Intel VTune Profiler Performance Analysis Cookbook

ID 766316
Date 5/19/2023
Public

A newer version of this document is available. Customers should click here to go to the newest version.

Document Table of Contents

Profiling Machine Learning Applications (NEW)

Learn how to use Intel® VTune™ Profiler to profile Machine Learning (ML) workloads.

In our increasingly digital world powered by software and web-based applications, Machine Learning (ML) applications have become extremely popular. The ML community uses several Deep Learning (DL) frameworks like Tensorflow*, PyTorch*, and Keras* to solve real world problems.
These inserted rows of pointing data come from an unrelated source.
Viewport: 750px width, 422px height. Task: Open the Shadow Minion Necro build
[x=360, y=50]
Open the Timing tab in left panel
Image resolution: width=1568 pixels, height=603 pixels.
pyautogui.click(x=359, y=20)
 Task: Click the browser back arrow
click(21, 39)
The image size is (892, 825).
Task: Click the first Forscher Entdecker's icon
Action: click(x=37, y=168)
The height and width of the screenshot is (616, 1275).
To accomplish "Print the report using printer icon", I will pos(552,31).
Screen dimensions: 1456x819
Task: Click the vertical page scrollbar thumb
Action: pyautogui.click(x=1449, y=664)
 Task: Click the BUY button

However, understanding computational and memory bottlenecks in DL code like Python or C++ is challenging and often requires significant effort due to the presence of hierarchical layers and non-linear functions. Frameworks like Tensorflow* and PyTorch* provide native tools and APIs that enable the collection and analysis of performance metrics during different stages of Deep Learning Model development. But the scope of these profiling APIs and tools is quite limited. They do not provide deep insight at the hardware level to help you optimize different operators and functions in the Deep Learning models.

In this recipe, learn how you can use VTune Profiler to profile a Python workload and improve data collection with additional APIs.

Content expert: Rupak Roy

Ingredients

Here are the hardware and software tools you need for this recipe.

  • Application: This recipe uses the TensorFlow_HelloWorld.py and Intel_Extension_For_PyTorch_Hello_World.py applications. Both of these code samples are implementations of a simple neural network with a convolution layer, a normalization layer, and a ReLU layer which can be trained and evaluated.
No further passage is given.